サウンドボックスのメンテナンス事例 【HMV No5A】
たいへん申し訳ありませんが、お客様からの蓄音機修理依頼には対応しておりません
※この修理事例の内容は、弊社管理の蓄音機修理内容を開示しています
※皆様がお持の蓄音機を修理する場合、参考になればという事で掲示しております
ご了承ください
サウンドボックス HMV No5A
表のカバーのビス4点と裏面のビス4点外してみましたら、ジュラルミン製振動板が破断しています。
サウンドボックス内で振動板が破れていますと、エア漏れを起こしアームからホーンまで、空気振動を効率よく伝達できないので、振幅の大きい低音域の再生が難しくなってしまいますし、音も小さくなってしまいます。
このエッヂ部分での破断というのは、製造プレス工程での加圧の問題もあるとは思いますが、製造から100年近い古い部品ですので仕方ありません。

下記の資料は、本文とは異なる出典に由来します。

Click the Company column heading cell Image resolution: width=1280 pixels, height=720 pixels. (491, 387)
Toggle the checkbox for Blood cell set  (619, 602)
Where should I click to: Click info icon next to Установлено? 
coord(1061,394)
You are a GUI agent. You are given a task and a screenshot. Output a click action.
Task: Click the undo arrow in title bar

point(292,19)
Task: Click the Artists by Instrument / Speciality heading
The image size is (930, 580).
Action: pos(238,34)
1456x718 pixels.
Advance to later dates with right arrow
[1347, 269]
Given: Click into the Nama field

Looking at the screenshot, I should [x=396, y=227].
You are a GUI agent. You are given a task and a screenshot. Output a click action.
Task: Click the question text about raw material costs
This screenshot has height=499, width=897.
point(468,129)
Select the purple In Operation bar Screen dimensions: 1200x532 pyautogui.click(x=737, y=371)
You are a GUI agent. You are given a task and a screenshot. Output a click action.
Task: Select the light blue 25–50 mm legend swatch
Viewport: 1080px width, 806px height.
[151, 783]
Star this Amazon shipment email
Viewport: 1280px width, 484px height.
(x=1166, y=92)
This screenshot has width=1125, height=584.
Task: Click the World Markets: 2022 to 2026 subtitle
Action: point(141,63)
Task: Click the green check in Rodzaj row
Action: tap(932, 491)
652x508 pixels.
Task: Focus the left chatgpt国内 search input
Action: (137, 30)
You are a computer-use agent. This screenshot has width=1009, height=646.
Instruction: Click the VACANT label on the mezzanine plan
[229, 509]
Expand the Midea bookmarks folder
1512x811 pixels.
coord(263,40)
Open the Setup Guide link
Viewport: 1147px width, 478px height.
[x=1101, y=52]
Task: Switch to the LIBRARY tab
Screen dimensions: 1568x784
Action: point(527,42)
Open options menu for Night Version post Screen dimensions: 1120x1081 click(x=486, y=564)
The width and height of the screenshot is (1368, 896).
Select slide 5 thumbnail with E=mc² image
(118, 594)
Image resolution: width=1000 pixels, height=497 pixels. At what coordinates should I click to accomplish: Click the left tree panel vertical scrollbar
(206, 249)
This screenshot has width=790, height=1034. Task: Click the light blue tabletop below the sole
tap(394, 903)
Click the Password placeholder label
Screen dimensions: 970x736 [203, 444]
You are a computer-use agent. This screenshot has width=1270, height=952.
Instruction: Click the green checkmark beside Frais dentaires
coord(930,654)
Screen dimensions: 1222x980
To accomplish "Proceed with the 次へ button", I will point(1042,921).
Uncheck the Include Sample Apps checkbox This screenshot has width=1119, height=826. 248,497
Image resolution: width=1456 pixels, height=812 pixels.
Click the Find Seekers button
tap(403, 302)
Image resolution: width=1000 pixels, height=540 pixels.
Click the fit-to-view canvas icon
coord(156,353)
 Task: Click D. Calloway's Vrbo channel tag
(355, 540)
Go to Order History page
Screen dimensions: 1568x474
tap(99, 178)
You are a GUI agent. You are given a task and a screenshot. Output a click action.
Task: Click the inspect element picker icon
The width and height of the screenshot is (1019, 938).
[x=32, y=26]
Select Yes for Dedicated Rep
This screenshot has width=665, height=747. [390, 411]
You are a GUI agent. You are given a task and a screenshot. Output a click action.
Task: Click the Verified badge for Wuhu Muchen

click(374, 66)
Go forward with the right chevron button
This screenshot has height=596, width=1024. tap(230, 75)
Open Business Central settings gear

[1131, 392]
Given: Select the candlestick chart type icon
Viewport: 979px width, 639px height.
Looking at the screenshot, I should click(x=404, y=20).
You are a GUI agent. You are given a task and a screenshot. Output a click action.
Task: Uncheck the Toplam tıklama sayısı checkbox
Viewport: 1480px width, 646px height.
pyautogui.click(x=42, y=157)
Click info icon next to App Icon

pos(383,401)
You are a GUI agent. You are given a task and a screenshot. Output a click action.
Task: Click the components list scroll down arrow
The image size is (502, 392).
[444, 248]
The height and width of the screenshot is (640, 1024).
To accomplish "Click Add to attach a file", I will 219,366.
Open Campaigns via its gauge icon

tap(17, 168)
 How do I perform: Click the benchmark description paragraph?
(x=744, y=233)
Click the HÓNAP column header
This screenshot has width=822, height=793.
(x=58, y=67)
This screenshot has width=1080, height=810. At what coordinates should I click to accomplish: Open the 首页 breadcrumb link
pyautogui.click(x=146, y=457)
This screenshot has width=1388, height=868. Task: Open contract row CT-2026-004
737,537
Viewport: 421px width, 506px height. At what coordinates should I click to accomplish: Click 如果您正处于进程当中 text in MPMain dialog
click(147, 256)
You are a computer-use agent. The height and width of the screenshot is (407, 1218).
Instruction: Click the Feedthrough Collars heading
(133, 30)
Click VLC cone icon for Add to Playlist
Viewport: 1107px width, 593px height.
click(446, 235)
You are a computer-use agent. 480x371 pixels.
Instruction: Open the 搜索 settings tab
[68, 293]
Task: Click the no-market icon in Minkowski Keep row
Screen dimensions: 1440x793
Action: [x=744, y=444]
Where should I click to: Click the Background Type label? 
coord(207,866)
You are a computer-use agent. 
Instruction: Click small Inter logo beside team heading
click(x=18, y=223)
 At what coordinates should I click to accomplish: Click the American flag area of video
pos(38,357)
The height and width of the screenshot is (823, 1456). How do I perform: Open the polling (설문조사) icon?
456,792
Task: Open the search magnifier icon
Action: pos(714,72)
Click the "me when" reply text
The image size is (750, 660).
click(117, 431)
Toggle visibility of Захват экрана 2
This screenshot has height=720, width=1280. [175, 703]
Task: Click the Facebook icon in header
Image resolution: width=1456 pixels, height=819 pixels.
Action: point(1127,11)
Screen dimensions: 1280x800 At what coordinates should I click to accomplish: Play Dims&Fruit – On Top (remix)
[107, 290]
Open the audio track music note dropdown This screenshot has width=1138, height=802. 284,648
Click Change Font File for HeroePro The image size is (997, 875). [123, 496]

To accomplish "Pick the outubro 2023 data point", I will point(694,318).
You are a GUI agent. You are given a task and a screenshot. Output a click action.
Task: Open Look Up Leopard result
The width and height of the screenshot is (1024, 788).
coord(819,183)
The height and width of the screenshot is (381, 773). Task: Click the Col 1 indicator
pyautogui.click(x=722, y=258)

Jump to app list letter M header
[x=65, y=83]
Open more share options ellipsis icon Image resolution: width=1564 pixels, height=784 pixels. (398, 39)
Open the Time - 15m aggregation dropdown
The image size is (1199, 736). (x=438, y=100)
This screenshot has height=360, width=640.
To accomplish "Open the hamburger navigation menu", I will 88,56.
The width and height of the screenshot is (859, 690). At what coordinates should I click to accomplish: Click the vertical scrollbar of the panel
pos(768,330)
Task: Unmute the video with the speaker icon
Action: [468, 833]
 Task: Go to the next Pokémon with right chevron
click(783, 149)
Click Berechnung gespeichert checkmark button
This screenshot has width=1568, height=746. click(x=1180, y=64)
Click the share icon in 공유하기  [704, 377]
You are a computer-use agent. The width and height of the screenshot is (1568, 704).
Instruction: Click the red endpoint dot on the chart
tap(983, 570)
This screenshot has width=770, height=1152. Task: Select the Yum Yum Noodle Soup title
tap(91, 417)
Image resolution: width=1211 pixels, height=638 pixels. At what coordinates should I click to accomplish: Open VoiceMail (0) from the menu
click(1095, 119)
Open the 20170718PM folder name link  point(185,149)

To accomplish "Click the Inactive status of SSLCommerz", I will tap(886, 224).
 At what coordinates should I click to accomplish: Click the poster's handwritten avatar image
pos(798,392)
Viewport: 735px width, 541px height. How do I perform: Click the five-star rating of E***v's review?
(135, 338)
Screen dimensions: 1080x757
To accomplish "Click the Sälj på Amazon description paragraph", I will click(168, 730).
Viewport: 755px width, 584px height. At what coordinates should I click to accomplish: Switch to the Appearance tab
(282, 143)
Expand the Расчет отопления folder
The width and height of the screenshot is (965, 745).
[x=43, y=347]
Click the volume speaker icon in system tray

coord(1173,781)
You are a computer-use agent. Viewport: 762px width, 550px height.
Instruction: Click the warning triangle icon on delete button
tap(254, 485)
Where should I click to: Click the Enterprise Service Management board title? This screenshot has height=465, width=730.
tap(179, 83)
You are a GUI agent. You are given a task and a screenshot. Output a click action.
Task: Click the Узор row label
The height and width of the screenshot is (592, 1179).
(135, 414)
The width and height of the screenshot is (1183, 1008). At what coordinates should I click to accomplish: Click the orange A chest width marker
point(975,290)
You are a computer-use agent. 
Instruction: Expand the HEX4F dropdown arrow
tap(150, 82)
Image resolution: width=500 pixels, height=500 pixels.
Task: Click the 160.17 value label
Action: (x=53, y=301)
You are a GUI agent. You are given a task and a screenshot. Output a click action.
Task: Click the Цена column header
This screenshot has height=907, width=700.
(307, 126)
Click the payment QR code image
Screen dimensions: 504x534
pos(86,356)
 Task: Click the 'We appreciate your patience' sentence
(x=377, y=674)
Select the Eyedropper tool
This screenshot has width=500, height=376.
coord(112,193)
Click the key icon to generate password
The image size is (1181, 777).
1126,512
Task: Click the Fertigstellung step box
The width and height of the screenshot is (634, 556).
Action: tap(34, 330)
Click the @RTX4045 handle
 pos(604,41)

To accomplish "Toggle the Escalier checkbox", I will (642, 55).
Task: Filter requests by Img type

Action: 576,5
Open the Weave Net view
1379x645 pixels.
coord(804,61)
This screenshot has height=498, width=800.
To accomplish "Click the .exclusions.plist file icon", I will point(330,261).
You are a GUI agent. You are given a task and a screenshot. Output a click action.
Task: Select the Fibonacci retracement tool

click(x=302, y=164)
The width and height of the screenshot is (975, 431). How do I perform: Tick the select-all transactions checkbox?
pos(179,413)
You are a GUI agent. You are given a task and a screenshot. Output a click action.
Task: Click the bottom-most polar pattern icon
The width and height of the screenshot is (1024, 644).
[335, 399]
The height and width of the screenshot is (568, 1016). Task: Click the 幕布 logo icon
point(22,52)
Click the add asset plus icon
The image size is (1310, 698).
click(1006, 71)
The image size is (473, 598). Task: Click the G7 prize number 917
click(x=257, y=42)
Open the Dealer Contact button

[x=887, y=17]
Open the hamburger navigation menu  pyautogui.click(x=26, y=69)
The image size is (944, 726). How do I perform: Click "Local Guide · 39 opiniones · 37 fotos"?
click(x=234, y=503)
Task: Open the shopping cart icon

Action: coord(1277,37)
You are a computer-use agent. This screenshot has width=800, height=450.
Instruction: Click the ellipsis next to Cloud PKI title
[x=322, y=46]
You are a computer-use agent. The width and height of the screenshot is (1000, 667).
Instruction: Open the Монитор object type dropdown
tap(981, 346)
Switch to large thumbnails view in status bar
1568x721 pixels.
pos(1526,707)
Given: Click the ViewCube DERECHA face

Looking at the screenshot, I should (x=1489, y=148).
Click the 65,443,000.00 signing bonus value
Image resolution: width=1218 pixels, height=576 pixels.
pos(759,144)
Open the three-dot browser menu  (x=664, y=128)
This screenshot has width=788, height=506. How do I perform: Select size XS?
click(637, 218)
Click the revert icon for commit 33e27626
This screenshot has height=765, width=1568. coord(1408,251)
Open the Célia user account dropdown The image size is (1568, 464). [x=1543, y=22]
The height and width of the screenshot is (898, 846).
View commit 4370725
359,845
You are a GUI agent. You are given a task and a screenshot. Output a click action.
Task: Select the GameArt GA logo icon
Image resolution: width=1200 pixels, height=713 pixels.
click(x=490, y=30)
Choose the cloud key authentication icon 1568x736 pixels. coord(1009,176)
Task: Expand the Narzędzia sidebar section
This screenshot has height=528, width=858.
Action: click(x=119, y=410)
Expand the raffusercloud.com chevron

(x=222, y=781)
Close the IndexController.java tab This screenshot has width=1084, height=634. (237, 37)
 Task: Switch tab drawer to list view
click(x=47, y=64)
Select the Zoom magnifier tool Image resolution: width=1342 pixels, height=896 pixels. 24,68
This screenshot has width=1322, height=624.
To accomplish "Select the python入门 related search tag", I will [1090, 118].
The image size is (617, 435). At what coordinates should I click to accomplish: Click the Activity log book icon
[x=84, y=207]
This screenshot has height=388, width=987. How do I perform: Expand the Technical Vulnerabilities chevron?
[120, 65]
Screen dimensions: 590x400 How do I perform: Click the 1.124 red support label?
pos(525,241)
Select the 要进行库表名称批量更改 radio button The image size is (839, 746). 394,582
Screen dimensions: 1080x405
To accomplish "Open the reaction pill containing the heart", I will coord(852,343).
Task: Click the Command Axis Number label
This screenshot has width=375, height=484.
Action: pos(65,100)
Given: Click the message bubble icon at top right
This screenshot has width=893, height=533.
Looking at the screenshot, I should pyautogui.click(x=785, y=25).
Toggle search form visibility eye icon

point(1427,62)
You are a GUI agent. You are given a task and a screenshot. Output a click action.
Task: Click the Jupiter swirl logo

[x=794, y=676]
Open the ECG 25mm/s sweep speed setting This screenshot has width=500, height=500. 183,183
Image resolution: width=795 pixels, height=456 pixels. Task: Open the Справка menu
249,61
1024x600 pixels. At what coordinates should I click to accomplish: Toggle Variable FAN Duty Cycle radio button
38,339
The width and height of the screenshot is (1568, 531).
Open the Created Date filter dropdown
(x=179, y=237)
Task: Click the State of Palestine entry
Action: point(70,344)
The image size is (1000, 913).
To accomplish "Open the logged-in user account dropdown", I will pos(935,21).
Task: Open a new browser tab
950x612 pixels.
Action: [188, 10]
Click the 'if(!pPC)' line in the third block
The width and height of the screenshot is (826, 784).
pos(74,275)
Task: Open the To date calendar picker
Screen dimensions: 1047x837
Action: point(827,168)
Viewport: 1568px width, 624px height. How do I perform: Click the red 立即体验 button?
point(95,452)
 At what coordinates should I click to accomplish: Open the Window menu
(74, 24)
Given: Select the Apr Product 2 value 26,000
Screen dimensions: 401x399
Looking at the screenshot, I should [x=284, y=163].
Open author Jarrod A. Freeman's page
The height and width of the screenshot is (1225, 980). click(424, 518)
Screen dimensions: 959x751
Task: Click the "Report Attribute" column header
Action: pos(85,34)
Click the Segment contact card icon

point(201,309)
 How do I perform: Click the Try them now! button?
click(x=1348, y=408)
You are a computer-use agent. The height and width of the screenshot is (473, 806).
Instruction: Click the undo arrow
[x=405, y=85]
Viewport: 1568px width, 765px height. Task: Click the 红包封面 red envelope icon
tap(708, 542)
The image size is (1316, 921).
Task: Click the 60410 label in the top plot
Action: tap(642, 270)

もう一つは、針からの振動を伝えるアームの軸受けの動きが悪い事です。
この部分の動きが悪いと、レコードに刻まれた音溝をトレースしていくうえにおいて、振幅の量に対して物理的な動きが追従できず、設計者の意図した音が再生できません。
この二つの不具合が重なって、振幅の大きい低音域が再生できなかったモノです。
最後は順番に組み立てていきます。
アームの軸が入る穴部分に、粘度の低い油またはシリコングリスを少量塗布しておきます。粘度の高い油やグリスの場合は、ほこりを呼んでしまい、経時変化で固着の可能性もありますので避けます。
実際に取付して音を出します。
振動板の一部をシリコンで押さえてしまうので、若干音圧は下がり特性も変わりますが、SPレコードを十分なクオリティで再生出来るようになりました。
このHMV No5は蓄音機のサウンドボックスとして高い評価をされているもので、ダメになったから捨てるというのはとてももったいない話です。
こうやってメンテすれば、まだまだ使えるという事例を紹介しました。